Image1_Prevalence and Spectrum of Predisposition Genes With Germline Mutations Among Chinese Patients With Bowel Cancer.TIF

Background: Bowel cancer is the third-most common cancer and the second leading cause of cancer-related death worldwide. Bowel cancer has a substantial hereditary component; however, additional hereditary risk factors involved in bowel cancer pathogenesis have not been systematically defined.

Materials and Methods: A total of 573 patients with bowel cancer were enrolled in the present study, of whom 93.72% had colorectal cancer (CRC). Germline mutations were integrated with somatic mutation information via utilizing target next-generation sequencing.

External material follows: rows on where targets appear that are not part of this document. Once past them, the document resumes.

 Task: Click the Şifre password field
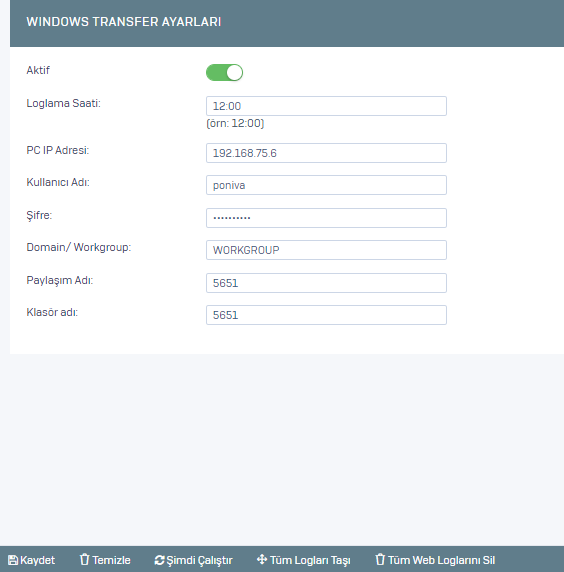pos(326,218)
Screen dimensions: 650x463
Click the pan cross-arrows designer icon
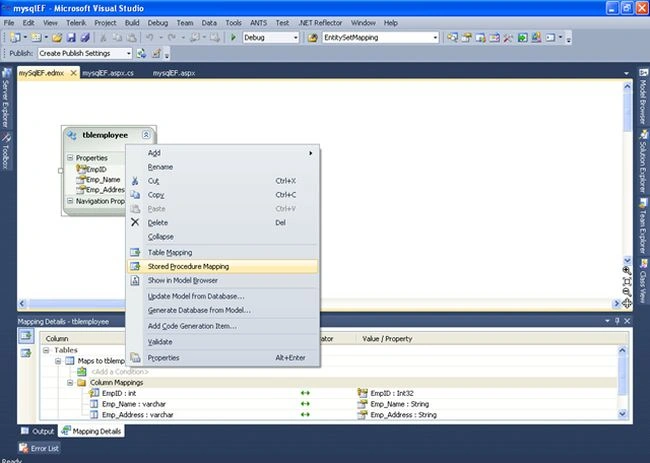click(x=627, y=303)
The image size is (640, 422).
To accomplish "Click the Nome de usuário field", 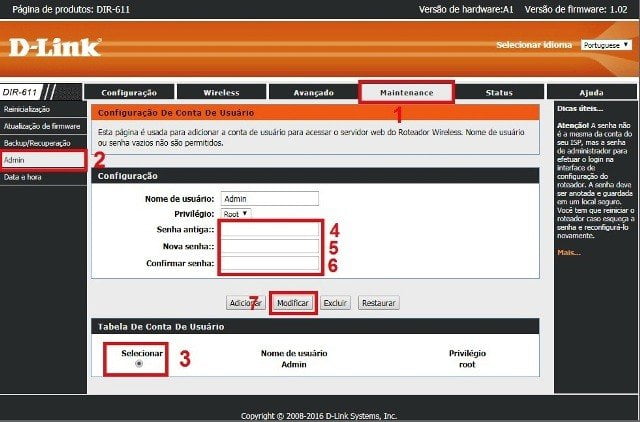I will (x=270, y=198).
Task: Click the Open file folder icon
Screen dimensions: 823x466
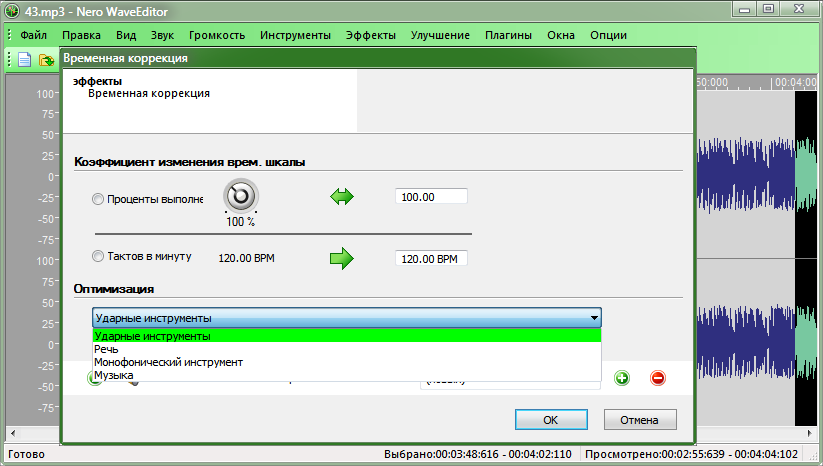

Results: Pathogenic/Likely Pathogenic (P/LP) germline alterations were identified in 47 (8.2%) patients with bowel cancer and the ratio of the number of these patients with family history was significantly higher in the P/LP group than that noted in the non-pathogenic (Non-P) group. Certain rare germline alterations were noted, such as those noted in the following genes: FANCD2, CDH1, and FLCN. A total of 32 patients (68.1%) had germline alterations in the DNA-damage repair (DDR) genes and homologous recombination (HR) accounted for the highest proportion of this subgroup. By comparing 573 patients with bowel cancer with reference controls (China_MAPs database), significant associations (p < 0.01) were observed between the incidence of bowel cancer and the presence of mutations in APC, ATM, MLH1, FANCD2, MSH3, MSH6, PMS1, and RAD51D. Somatic gene differential analysis revealed a marked difference in 18 genes and a significant difference was also noted in tumor mutation burden (TMB) between germline mutation carriers and non-germline mutation subjects (p < 0.001). In addition, TMB in DDR mutation groups indicated a dramatic difference compared with the non-DDR mutation group (p < 0.01). However, no statistically significant differences in TMB were noted among detailed DDR pathways for patients with bowel cancer, irrespective of the presence of germline mutations. Moreover, a significantly higher level (p < 0.0001) of mutation count was observed in the DDR group from The Cancer Genome Atlas (TCGA) database and the DDR and non-DDR alteration groups displayed various immune profiles.

Conclusion: Chinese patients with bowel cancer exhibited a distinct spectrum of germline variants, with distinct molecular characteristics such as TMB and DDR. Furthermore, the information on somatic mutations obtained from TCGA database indicated that a deeper understanding of the interactions among DDR and immune cells would be useful to further investigate the role of DDR in bowel cancer.